Survival, feed efficiency, growth, and fertility of swine are dependent on colostrum intake in the first 24 h after birth. This study determined the effects of three doses of a homogeneous colostrum sample on 24-h body weight, rectal temperature (RT), immunocrit, and growth and survival to postnatal day (PND) 7. Three female piglets were selected from eight litters (n = 24 piglets) at birth, removed from their litter, and bottle-fed 10% (COL10, n = 8), 15% (COL15, n = 8), or 20% (COL20, n = 8) colostrum based on birth weight over 12 bottle feedings every 2 h. At 24 h, piglets were weighed, RT recorded, and blood was collected to measure immunocrit. Piglets were returned to the litter of origin, and weight was measured daily until PND 7. Colostrum dose had an overall effect on weight gain at 24 h, RT, immunocrit, and growth to PND 7 (P < 0.05). Piglets in the 20% BrW colostrum group had greater weight gain, RT, and immunocrit at 24 h than COL10 piglets (P < 0.05), but these variables were not different between COL15 and the other treatments.

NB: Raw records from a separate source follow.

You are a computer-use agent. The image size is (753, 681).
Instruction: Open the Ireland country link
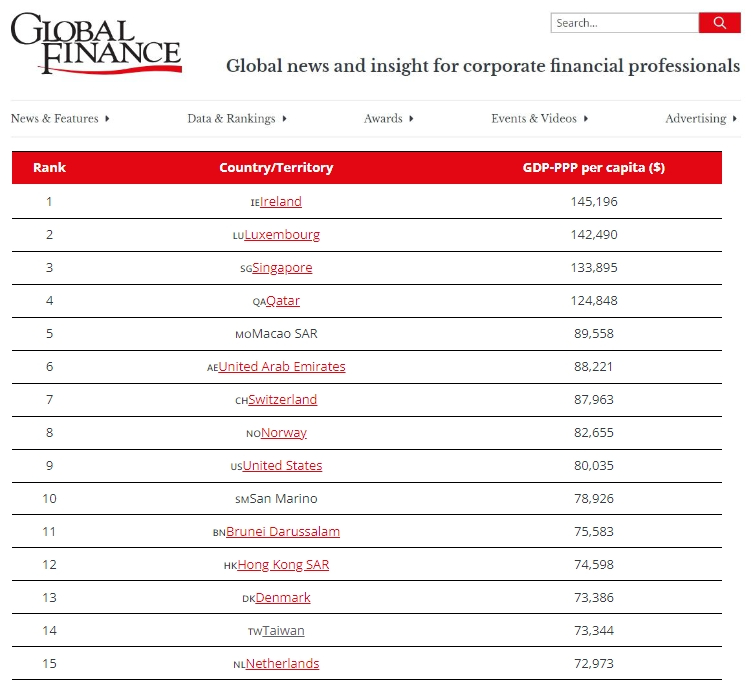pyautogui.click(x=281, y=202)
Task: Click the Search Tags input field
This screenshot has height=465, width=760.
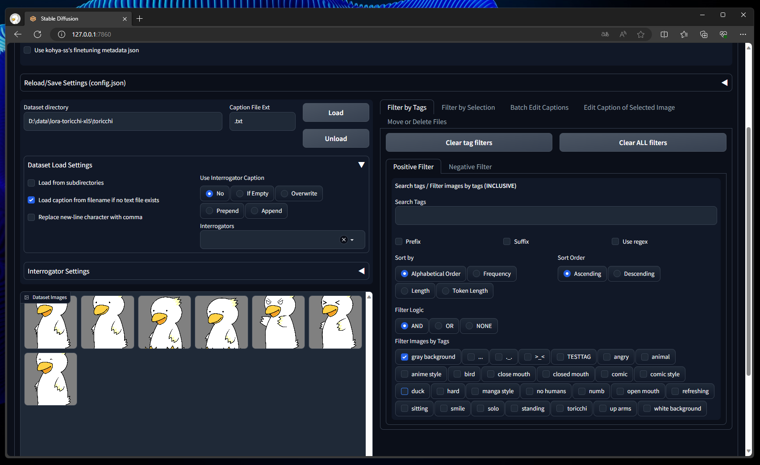Action: coord(555,215)
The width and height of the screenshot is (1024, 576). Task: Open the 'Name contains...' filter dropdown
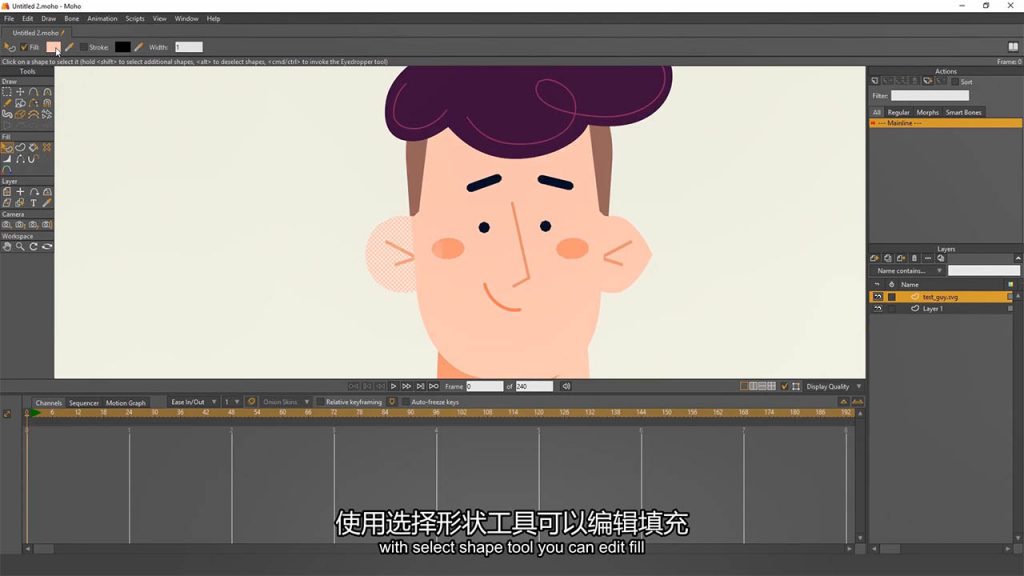tap(907, 271)
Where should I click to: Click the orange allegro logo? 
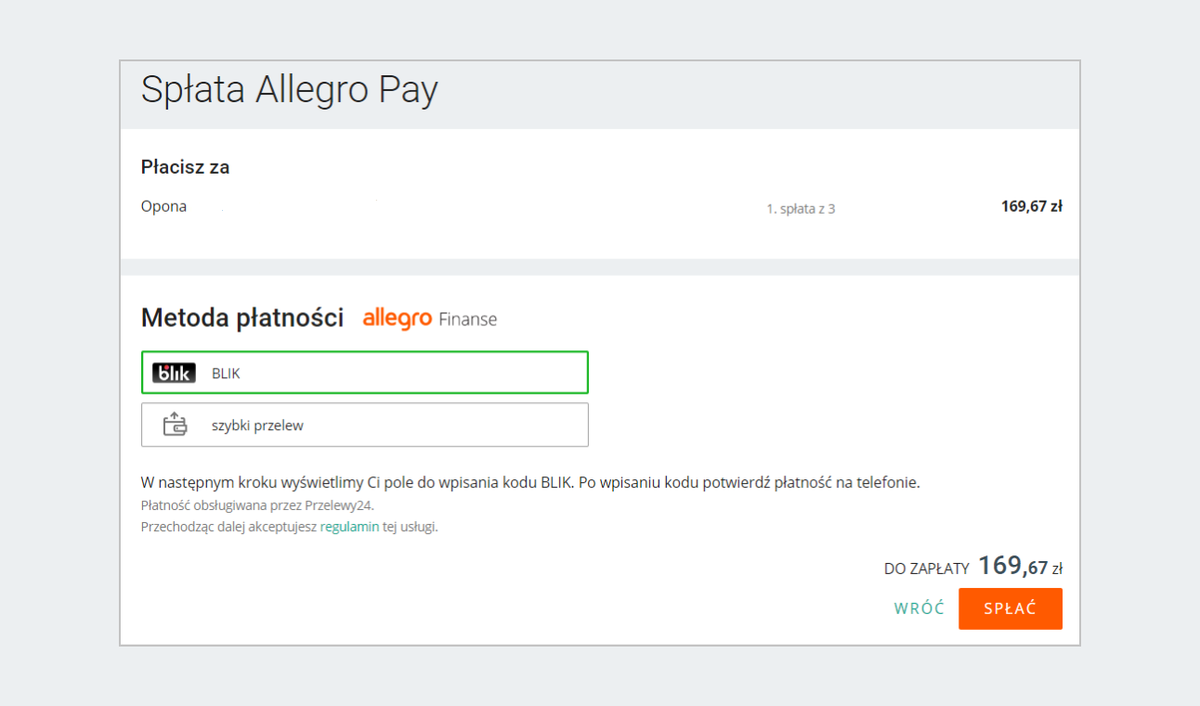pos(397,318)
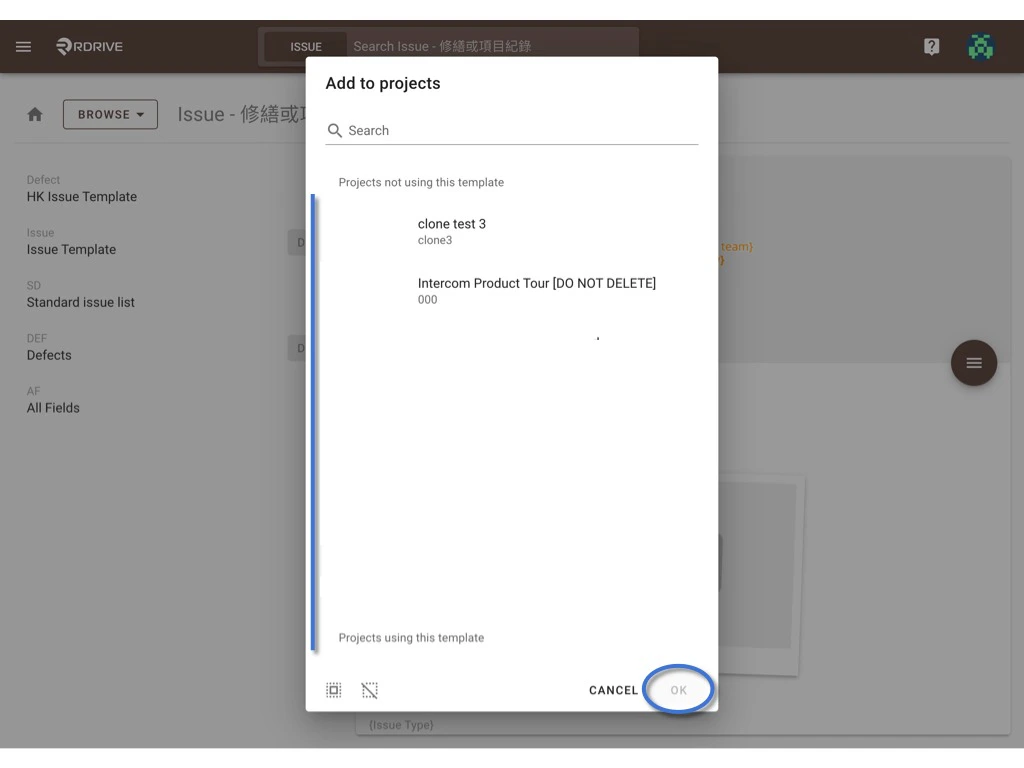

Despite no difference in average daily gain after being returned to their litters, the greater weight (P < 0.05) in COL20 compared to COL10 and COL15 was sustained over 7 d. Seven piglets in each treatment survived to PND 7. This model using standardized doses of a homogeneous colostrum sample enables controlled studies aimed at understanding the role of 24-h colostrum intake on piglet development.